* _Исходный текст_:
■ ■ ■

Россия наблюдала за мной, и протестовала в пользу Голландии, Неаполя и сардинского короля. Почти вся Италия вошла уже в мою систему.
Испания затруднялась снова принять участие в войне, так много повредившей её колониям; она старалась уклониться от исполнения условий Сент-Ильдефонсского договора, надеясь сохранить нейтралитет. Переговоры по этому предмету продолжались от 6 июня до половины октября 1803 года. В это время мне было вовсе бесполезно присоединение испанского флота к нашему, и я был бы даже очень доволен, если бы торговля Испании стала процветать под сенью нейтралитета, потому что и Франция получила бы от этого значительную прибыль. Однако же, чтобы не лишиться выгод договора, я вытребовал вместо вспомогательного войска, 60 миллионов ежегодного денежного вспоможения, и утвердил это договором, подписанным в Мадриде 19 октября Бёрнонвилем и Севальосом, испанским министром иностранных дел.
Англия узнала об этом договоре, и тотчас же приняла грозный вид, в самом деле, подобное положение дел не могло нравиться английскому министерству: ему необходимо было, чтобы Испания, или сохраняла совершенный нейтралитет, или, по крайней мере, дала позволение англичанам производить торговлю в её гаванях; в противном случае выгоднее было вести войну. Переговоры длились целый год, и приняли неприязненный оборот, когда адмирал Кохрейн(4) донес министерству, что французская эскадра, состоявшая из 10 или 12 кораблей, пришедшая из С. Доминго в Ферроль, была там вооружена и исправлена, и что Испания делает значительные приготовления.
Партия, желавшая войны, имела в Лондоне множество приверженцев. Испанский флот в тогдашнем упадке своем был не опасен, и мало увеличивал настоящие силы Франции; следовательно, в продолжение войны все испанские владения в Америке были бы открыты английским экспедициям или влиянию агентов Сент-Джеймского кабинета, которые привели бы там в волнение дух независимости; а испанские корабли и галеоны сделались бы добычею их крейсеров и каперов.
Такая значительная выгода должна была произвести разрыв. Лондонский кабинет отдал приказание своему флоту атаковать испанцев, и многие фрегаты, возвращавшиеся из Мексики с грузом от 15 до 20 миллионов, частью в пиастрах, а частью в слитках золота, были атакованы и взяты адмиралом Муром(5) без предварительного объявления войны. Стали говорить, что это просто морской разбой; Англия оправдывалась, утверждая, что Испания союзница Франции и подает ей помощь. Испания, пылая мщением, объявила, наконец, формально войну, от которой она тщетно хотела избавиться, сохраняя дружелюбные сношения с английским правительством.
Португалия также купила нейтралитет ежегодною податью в 16 миллионов вследствие договора, заключённого 25 декабря и подписанного в Лиссабоне генералом Ланном и министром Португалии. Остальная часть Европы была также в дружеских с нами сношениях. Чтобы укрепить наш союз с Соединенными Штатами, я уступил им за 70 миллионов Луизиану. Мне приятнее было видеть ее в руках американцев, нежели подвергнуть ее опасности перейти во власть Англии; причиною тому было соседство Луизианы с Мексикою и Соединёнными Штатами, откуда я также намерен был вытеснить торговлю англичан.

■ ■ ■

* _Приложенные записи_:
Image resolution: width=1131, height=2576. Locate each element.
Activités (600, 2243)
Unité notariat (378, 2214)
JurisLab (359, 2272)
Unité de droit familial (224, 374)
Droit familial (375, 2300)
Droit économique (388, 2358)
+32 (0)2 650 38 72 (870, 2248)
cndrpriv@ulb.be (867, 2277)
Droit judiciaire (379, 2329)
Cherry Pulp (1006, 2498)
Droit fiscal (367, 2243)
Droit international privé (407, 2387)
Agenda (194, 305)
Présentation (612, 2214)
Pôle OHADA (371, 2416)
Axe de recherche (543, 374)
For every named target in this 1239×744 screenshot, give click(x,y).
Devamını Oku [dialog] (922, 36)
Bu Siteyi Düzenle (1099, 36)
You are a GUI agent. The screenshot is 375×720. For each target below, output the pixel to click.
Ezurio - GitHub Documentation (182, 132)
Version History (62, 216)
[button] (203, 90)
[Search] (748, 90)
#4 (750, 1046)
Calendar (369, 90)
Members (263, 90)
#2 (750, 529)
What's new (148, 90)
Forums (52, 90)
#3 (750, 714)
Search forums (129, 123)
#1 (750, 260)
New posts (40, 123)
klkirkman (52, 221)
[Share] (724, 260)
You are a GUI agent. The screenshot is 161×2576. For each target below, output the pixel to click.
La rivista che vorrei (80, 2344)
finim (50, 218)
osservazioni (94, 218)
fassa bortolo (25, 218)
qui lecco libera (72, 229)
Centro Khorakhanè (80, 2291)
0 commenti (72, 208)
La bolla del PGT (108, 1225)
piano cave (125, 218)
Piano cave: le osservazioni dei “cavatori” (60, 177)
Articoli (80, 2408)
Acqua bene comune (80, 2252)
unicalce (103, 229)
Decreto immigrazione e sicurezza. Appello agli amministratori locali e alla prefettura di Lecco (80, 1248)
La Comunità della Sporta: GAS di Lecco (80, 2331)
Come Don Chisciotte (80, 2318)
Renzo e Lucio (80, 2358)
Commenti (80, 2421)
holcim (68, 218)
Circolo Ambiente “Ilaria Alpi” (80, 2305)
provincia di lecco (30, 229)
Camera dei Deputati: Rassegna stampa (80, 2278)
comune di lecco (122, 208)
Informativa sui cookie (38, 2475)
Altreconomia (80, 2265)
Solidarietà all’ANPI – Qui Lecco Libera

■ ■ ■

* _Задание A_:
Определите, согласуется ли с исходным текстом каждое из утверждений (i), (ii) и (iii), и для каждого ответьте «да» или «нет», дословно приведя решающие слова текста.
(i) Переговоры с Испанией об исполнении условий Сент-Ильдефонсского договора шли с 6 июня до половины октября 1803 года.
(ii) Португалия купила нейтралитет ежегодной податью в 60 миллионов.
(iii) Луизиана была уступлена Соединённым Штатам за 70 миллионов.
* _Задание B_: Перепишите без изменений фрагмент исходного текста от слов «Испания затруднялась снова» до слов «министром иностранных дел.».
Приложенные записи для работы не понадобятся.

* _Правильный ответ A_:
(i) Да: «Переговоры по этому предмету продолжались от 6 июня до половины октября 1803 года».
(ii) Нет: «Португалия также купила нейтралитет ежегодною податью в 16 миллионов».
(iii) Да: «я уступил им за 70 миллионов Луизиану».

* _Правильный ответ B_:
Испания затруднялась снова принять участие в войне, так много повредившей её колониям; она старалась уклониться от исполнения условий Сент-Ильдефонсского договора, надеясь сохранить нейтралитет. Переговоры по этому предмету продолжались от 6 июня до половины октября 1803 года. В это время мне было вовсе бесполезно присоединение испанского флота к нашему, и я был бы даже очень доволен, если бы торговля Испании стала процветать под сенью нейтралитета, потому что и Франция получила бы от этого значительную прибыль. Однако же, чтобы не лишиться выгод договора, я вытребовал вместо вспомогательного войска, 60 миллионов ежегодного денежного вспоможения, и утвердил это договором, подписанным в Мадриде 19 октября Бёрнонвилем и Севальосом, испанским министром иностранных дел.